=== Records supplied ===
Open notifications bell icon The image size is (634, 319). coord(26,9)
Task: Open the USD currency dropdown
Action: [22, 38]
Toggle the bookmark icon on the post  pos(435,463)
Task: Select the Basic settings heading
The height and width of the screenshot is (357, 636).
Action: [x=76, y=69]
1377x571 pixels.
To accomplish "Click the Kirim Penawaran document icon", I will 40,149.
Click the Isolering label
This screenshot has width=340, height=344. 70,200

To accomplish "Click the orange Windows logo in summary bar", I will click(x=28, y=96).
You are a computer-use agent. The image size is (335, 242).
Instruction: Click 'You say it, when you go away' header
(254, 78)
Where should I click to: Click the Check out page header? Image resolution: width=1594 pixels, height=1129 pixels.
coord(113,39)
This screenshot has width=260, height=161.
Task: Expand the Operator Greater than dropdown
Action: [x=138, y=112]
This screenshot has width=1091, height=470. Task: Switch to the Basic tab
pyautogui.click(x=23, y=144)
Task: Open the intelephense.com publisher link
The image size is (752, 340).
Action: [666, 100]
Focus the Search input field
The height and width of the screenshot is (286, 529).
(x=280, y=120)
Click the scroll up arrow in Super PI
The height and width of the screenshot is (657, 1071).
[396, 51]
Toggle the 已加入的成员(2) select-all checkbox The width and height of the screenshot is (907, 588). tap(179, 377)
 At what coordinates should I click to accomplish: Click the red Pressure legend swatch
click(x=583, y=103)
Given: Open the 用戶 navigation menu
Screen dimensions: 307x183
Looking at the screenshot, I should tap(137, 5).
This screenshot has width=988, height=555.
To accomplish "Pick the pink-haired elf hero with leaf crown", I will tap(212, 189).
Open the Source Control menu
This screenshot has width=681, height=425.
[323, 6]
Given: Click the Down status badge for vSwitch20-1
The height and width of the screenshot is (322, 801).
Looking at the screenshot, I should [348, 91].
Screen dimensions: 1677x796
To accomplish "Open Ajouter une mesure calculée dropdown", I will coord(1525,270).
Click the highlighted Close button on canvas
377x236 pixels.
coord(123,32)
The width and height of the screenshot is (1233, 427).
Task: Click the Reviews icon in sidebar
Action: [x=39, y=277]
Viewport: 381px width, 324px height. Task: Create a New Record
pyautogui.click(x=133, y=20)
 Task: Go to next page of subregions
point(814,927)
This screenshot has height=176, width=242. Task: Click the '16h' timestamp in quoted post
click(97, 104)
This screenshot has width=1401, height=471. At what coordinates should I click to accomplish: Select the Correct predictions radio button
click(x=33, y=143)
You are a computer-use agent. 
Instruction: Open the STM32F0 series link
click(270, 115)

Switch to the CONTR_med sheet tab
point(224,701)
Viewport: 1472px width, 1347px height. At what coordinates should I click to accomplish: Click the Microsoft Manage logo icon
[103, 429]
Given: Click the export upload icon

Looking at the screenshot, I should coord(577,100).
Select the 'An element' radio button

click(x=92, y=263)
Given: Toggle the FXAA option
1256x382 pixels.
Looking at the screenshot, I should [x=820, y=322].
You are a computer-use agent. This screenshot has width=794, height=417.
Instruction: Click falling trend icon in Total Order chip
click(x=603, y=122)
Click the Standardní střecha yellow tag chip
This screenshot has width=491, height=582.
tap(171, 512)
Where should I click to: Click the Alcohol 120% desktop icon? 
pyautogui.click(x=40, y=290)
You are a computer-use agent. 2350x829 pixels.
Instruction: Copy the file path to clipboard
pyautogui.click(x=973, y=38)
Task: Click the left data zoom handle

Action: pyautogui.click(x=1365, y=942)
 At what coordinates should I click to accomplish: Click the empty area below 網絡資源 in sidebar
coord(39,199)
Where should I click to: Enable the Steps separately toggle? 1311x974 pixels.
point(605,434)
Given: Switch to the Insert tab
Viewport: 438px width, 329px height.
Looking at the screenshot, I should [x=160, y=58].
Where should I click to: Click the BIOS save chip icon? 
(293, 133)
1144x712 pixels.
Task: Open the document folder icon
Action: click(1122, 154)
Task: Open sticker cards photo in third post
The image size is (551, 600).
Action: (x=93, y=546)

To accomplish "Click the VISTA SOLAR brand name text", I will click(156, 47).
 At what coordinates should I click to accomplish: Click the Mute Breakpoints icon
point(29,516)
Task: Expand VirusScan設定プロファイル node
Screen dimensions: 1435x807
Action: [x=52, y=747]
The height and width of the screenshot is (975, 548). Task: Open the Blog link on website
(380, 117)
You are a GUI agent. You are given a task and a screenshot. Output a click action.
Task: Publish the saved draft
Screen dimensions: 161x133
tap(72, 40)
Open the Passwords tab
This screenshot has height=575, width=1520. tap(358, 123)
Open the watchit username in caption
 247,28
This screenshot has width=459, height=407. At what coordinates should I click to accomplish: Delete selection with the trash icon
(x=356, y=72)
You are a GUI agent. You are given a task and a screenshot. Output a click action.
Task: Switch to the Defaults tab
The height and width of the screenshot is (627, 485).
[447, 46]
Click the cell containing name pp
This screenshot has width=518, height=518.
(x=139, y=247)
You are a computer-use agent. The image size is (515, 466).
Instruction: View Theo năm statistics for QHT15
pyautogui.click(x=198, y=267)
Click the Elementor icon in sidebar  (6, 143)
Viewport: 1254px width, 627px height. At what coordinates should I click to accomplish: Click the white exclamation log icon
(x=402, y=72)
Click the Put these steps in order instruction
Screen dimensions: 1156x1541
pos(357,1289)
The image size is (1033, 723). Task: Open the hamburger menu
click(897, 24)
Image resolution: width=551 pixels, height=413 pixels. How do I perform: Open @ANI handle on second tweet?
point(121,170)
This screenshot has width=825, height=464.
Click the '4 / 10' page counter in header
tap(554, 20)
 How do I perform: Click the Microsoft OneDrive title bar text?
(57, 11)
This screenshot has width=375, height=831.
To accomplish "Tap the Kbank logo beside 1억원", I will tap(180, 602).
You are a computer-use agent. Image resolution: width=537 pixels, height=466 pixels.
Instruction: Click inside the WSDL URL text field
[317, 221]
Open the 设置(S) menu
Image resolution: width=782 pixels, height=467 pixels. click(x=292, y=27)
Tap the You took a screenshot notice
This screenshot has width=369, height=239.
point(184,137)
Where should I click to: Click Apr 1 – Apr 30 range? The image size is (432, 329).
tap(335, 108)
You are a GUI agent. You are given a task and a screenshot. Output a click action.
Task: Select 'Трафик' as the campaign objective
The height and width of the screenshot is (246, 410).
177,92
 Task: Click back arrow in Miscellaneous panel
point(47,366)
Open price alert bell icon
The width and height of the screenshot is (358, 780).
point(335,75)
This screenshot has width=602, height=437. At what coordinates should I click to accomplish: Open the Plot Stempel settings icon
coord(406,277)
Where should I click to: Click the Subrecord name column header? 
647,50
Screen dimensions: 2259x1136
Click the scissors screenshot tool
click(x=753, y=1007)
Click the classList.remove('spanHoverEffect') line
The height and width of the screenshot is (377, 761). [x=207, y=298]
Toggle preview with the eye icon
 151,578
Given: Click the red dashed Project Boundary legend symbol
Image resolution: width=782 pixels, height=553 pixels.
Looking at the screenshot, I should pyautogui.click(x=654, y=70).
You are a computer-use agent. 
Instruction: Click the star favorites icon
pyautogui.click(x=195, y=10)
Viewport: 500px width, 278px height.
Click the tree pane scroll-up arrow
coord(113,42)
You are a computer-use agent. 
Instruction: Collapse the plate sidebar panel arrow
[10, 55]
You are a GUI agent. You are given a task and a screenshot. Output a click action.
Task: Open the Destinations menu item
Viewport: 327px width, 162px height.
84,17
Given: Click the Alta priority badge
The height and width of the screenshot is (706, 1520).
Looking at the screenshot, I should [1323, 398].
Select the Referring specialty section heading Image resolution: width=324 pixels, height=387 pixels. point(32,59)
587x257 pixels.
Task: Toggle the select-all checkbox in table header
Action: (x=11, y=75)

=== Instructions for the task ===
Would you please repeat the whole listing exactly as it is?

=== Answer space ===
Open notifications bell icon The image size is (634, 319). coord(26,9)
Task: Open the USD currency dropdown
Action: [22, 38]
Toggle the bookmark icon on the post  pos(435,463)
Task: Select the Basic settings heading
The height and width of the screenshot is (357, 636).
Action: [x=76, y=69]
1377x571 pixels.
To accomplish "Click the Kirim Penawaran document icon", I will 40,149.
Click the Isolering label
This screenshot has width=340, height=344. 70,200

To accomplish "Click the orange Windows logo in summary bar", I will click(x=28, y=96).
You are a computer-use agent. The image size is (335, 242).
Instruction: Click 'You say it, when you go away' header
(254, 78)
Where should I click to: Click the Check out page header? Image resolution: width=1594 pixels, height=1129 pixels.
coord(113,39)
This screenshot has width=260, height=161.
Task: Expand the Operator Greater than dropdown
Action: [x=138, y=112]
This screenshot has width=1091, height=470. Task: Switch to the Basic tab
pyautogui.click(x=23, y=144)
Task: Open the intelephense.com publisher link
The image size is (752, 340).
Action: [666, 100]
Focus the Search input field
The height and width of the screenshot is (286, 529).
(x=280, y=120)
Click the scroll up arrow in Super PI
The height and width of the screenshot is (657, 1071).
[396, 51]
Toggle the 已加入的成员(2) select-all checkbox The width and height of the screenshot is (907, 588). tap(179, 377)
 At what coordinates should I click to accomplish: Click the red Pressure legend swatch
click(x=583, y=103)
Given: Open the 用戶 navigation menu
Screen dimensions: 307x183
Looking at the screenshot, I should tap(137, 5).
This screenshot has width=988, height=555.
To accomplish "Pick the pink-haired elf hero with leaf crown", I will tap(212, 189).
Open the Source Control menu
This screenshot has width=681, height=425.
[323, 6]
Given: Click the Down status badge for vSwitch20-1
The height and width of the screenshot is (322, 801).
Looking at the screenshot, I should [348, 91].
Screen dimensions: 1677x796
To accomplish "Open Ajouter une mesure calculée dropdown", I will coord(1525,270).
Click the highlighted Close button on canvas
377x236 pixels.
coord(123,32)
The width and height of the screenshot is (1233, 427).
Task: Click the Reviews icon in sidebar
Action: [x=39, y=277]
Viewport: 381px width, 324px height. Task: Create a New Record
pyautogui.click(x=133, y=20)
 Task: Go to next page of subregions
point(814,927)
This screenshot has height=176, width=242. Task: Click the '16h' timestamp in quoted post
click(97, 104)
This screenshot has width=1401, height=471. At what coordinates should I click to accomplish: Select the Correct predictions radio button
click(x=33, y=143)
You are a computer-use agent. 
Instruction: Open the STM32F0 series link
click(270, 115)

Switch to the CONTR_med sheet tab
point(224,701)
Viewport: 1472px width, 1347px height. At what coordinates should I click to accomplish: Click the Microsoft Manage logo icon
[103, 429]
Given: Click the export upload icon

Looking at the screenshot, I should coord(577,100).
Select the 'An element' radio button

click(x=92, y=263)
Given: Toggle the FXAA option
1256x382 pixels.
Looking at the screenshot, I should [x=820, y=322].
You are a computer-use agent. This screenshot has width=794, height=417.
Instruction: Click falling trend icon in Total Order chip
click(x=603, y=122)
Click the Standardní střecha yellow tag chip
This screenshot has width=491, height=582.
tap(171, 512)
Where should I click to: Click the Alcohol 120% desktop icon? 
pyautogui.click(x=40, y=290)
You are a computer-use agent. 2350x829 pixels.
Instruction: Copy the file path to clipboard
pyautogui.click(x=973, y=38)
Task: Click the left data zoom handle

Action: pyautogui.click(x=1365, y=942)
 At what coordinates should I click to accomplish: Click the empty area below 網絡資源 in sidebar
coord(39,199)
Where should I click to: Enable the Steps separately toggle? 1311x974 pixels.
point(605,434)
Given: Switch to the Insert tab
Viewport: 438px width, 329px height.
Looking at the screenshot, I should [x=160, y=58].
Where should I click to: Click the BIOS save chip icon? 
(293, 133)
1144x712 pixels.
Task: Open the document folder icon
Action: click(1122, 154)
Task: Open sticker cards photo in third post
The image size is (551, 600).
Action: (x=93, y=546)

To accomplish "Click the VISTA SOLAR brand name text", I will click(156, 47).
 At what coordinates should I click to accomplish: Click the Mute Breakpoints icon
point(29,516)
Task: Expand VirusScan設定プロファイル node
Screen dimensions: 1435x807
Action: [x=52, y=747]
The height and width of the screenshot is (975, 548). Task: Open the Blog link on website
(380, 117)
You are a GUI agent. You are given a task and a screenshot. Output a click action.
Task: Publish the saved draft
Screen dimensions: 161x133
tap(72, 40)
Open the Passwords tab
This screenshot has height=575, width=1520. tap(358, 123)
Open the watchit username in caption
 247,28
This screenshot has width=459, height=407. At what coordinates should I click to accomplish: Delete selection with the trash icon
(x=356, y=72)
You are a GUI agent. You are given a task and a screenshot. Output a click action.
Task: Switch to the Defaults tab
The height and width of the screenshot is (627, 485).
[447, 46]
Click the cell containing name pp
This screenshot has width=518, height=518.
(x=139, y=247)
You are a computer-use agent. The image size is (515, 466).
Instruction: View Theo năm statistics for QHT15
pyautogui.click(x=198, y=267)
Click the Elementor icon in sidebar  (6, 143)
Viewport: 1254px width, 627px height. At what coordinates should I click to accomplish: Click the white exclamation log icon
(x=402, y=72)
Click the Put these steps in order instruction
Screen dimensions: 1156x1541
pos(357,1289)
The image size is (1033, 723). Task: Open the hamburger menu
click(897, 24)
Image resolution: width=551 pixels, height=413 pixels. How do I perform: Open @ANI handle on second tweet?
point(121,170)
This screenshot has width=825, height=464.
Click the '4 / 10' page counter in header
tap(554, 20)
 How do I perform: Click the Microsoft OneDrive title bar text?
(57, 11)
This screenshot has width=375, height=831.
To accomplish "Tap the Kbank logo beside 1억원", I will tap(180, 602).
You are a computer-use agent. Image resolution: width=537 pixels, height=466 pixels.
Instruction: Click inside the WSDL URL text field
[317, 221]
Open the 设置(S) menu
Image resolution: width=782 pixels, height=467 pixels. click(x=292, y=27)
Tap the You took a screenshot notice
This screenshot has width=369, height=239.
point(184,137)
Where should I click to: Click Apr 1 – Apr 30 range? The image size is (432, 329).
tap(335, 108)
You are a GUI agent. You are given a task and a screenshot. Output a click action.
Task: Select 'Трафик' as the campaign objective
The height and width of the screenshot is (246, 410).
177,92
 Task: Click back arrow in Miscellaneous panel
point(47,366)
Open price alert bell icon
The width and height of the screenshot is (358, 780).
point(335,75)
This screenshot has width=602, height=437. At what coordinates should I click to accomplish: Open the Plot Stempel settings icon
coord(406,277)
Where should I click to: Click the Subrecord name column header? 
647,50
Screen dimensions: 2259x1136
Click the scissors screenshot tool
click(x=753, y=1007)
Click the classList.remove('spanHoverEffect') line
The height and width of the screenshot is (377, 761). [x=207, y=298]
Toggle preview with the eye icon
 151,578
Given: Click the red dashed Project Boundary legend symbol
Image resolution: width=782 pixels, height=553 pixels.
Looking at the screenshot, I should pyautogui.click(x=654, y=70).
You are a computer-use agent. 
Instruction: Click the star favorites icon
pyautogui.click(x=195, y=10)
Viewport: 500px width, 278px height.
Click the tree pane scroll-up arrow
coord(113,42)
You are a computer-use agent. 
Instruction: Collapse the plate sidebar panel arrow
[10, 55]
You are a GUI agent. You are given a task and a screenshot. Output a click action.
Task: Open the Destinations menu item
Viewport: 327px width, 162px height.
84,17
Given: Click the Alta priority badge
The height and width of the screenshot is (706, 1520).
Looking at the screenshot, I should [1323, 398].
Select the Referring specialty section heading Image resolution: width=324 pixels, height=387 pixels. point(32,59)
587x257 pixels.
Task: Toggle the select-all checkbox in table header
Action: (x=11, y=75)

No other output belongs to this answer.